By Tian Guangqiang Source: Global Times Published: 2020/9/7 19:58:01

Illustration: Xia Qing/GT

Despite Japanese Prime Minister Shinzo Abe's sudden resignation, the Indo-Japanese summit proposed for September is likely to go ahead as planned. The importance the two countries clearly attach to the meeting shows their eagerness to accelerate cooperation despite the spread of coronavirus pandemic.

The Indo-Japanese summit has several aims relating to both strategy and the economy. When it comes to strategy, the two countries expect to deepen military cooperation and promote the QUAD (Quadrilateral Security Dialogue), which is actually an anti-China forum. The summit also aims to increase economic cooperation between the two countries to reduce their economic ties with China.

The Modi government is embracing unbridled populism and nationalism. Provocations by the Indian troops at the border caused a deadly clash with China back in June. China remains restrained, but it is clear India's aggressive unilateral actions threaten the stability of the region.

Although China-Japan relations are relatively stable, disputes over the Diaoyu Islands and other issues often crop up, creating obstacles to bilateral ties.

Responding to the Trump administration's toughening stance toward China, India and Japan are strengthening military cooperation to keep an eye on rapidly growing China.

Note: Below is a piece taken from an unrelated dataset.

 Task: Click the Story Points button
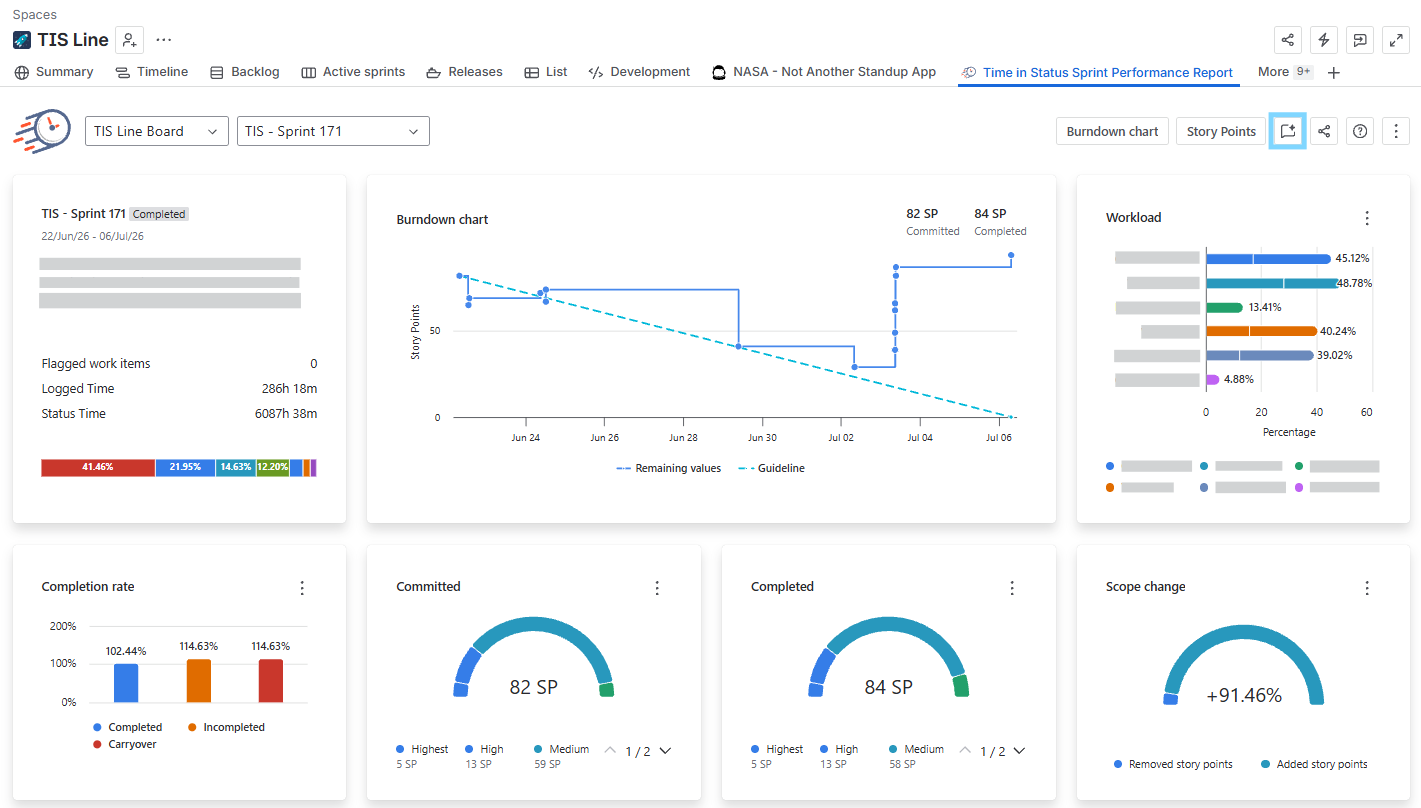1221,131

The Modi government's economic policies and the impact of the coronavirus pandemic have left India's economy in deep distress - the cause of much unhappiness at home. Under the dual functions of rising protectionism and the pandemic, Japan's economy, dependent on foreign trade, also faces mounting challenges. In this regard, it's clear to see why Japan and India hope to promote the recovery of their economies by deepening economic links. Meanwhile, the two countries are trying to cut their economic ties with China. 

India and Japan have both enacted restrictions on Chinese investments and tried to move industrial chains out of China. As China's labor costs rises and competition between the Chinese and Japanese economies intensifies, Japan seems to accelerate its manufacturing plants from China to India. 

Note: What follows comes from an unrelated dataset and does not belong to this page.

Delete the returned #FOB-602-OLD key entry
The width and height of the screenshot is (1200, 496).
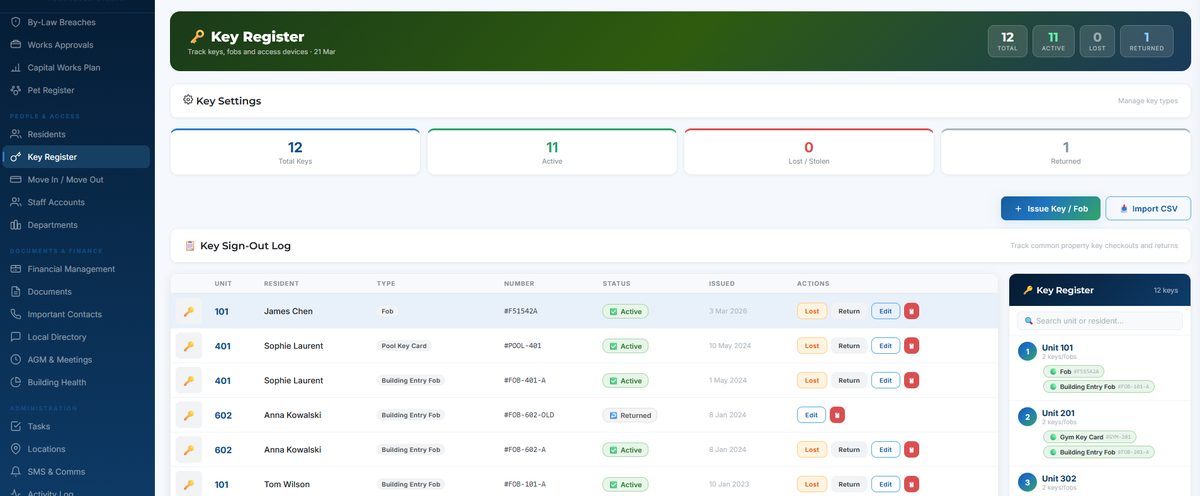pyautogui.click(x=837, y=415)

In areas such as the digital economy and infrastructure, India and Japan will deepen their cooperation in a bid to squeeze China's position in global economy. Japan and India will no doubt cooperate with the US to establish a regional cooperation mechanism that will exclude China.

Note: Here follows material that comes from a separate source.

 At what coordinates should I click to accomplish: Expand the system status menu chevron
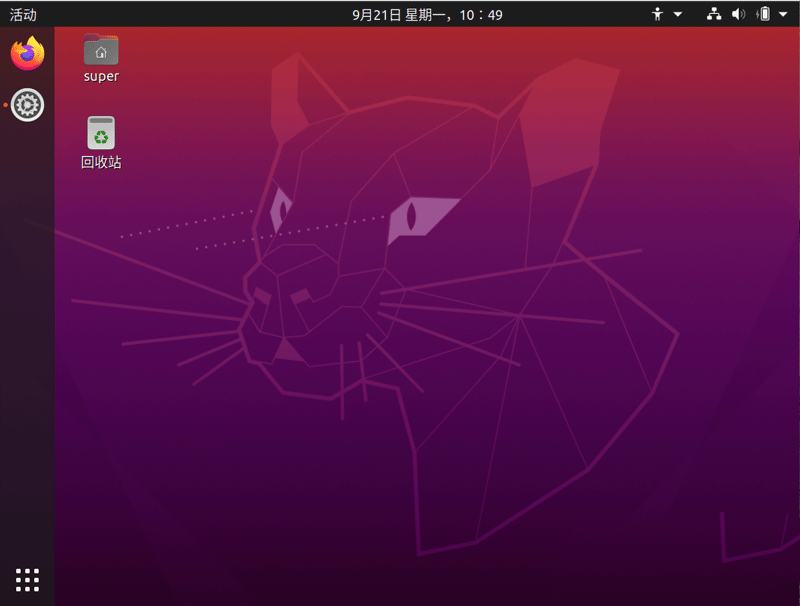(x=781, y=14)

However, the cooperation between India and Japan still faces many obstacles, making it difficult to see how the path will be a smooth one. 

For starters, India's own lack of strength will limit the depth of its cooperation with Japan. Although India is among the world's fastest growing economies, its defense and military strength remains limited, which will hinder deeper cooperation with Japan. The huge gap between the two countries in terms of military equipment, military strategy and military concepts will also make it difficult for the two sides to deepen cooperation in the area, and India's backward investment environment won't encourage Japanese investors either.

Secondly, any attempts to deepen cooperation between India and Japan will be deeply influenced by the US' political posturing. As the US' most important partners in the Indo-Pacific region, cooperation between Japan and India will be welcomed by the US, but the Trump Administration will angle for any such cooperation to be carried out within a framework dictated by Washington. Any US-led policy will inevitably hinder such a cooperation.

And lastly, both India and Japan in general desire a good relationship with China, rather than the complete severance of their economic ties. Although Japan and India have strengthened their precautions against China, neither country can bear the results of a complete deterioration of relations. China is one of Japan and India's largest economic partners, and the recovery and development of the two Asian economies needs better cooperation with China. Although both Japan and India want to reduce their economic ties with China, neither side will be able to effectively decouple from the Chinese economy.

The author is an assistant research fellow with the National Institute of International Strategy at the Chinese Academy of Social Sciences.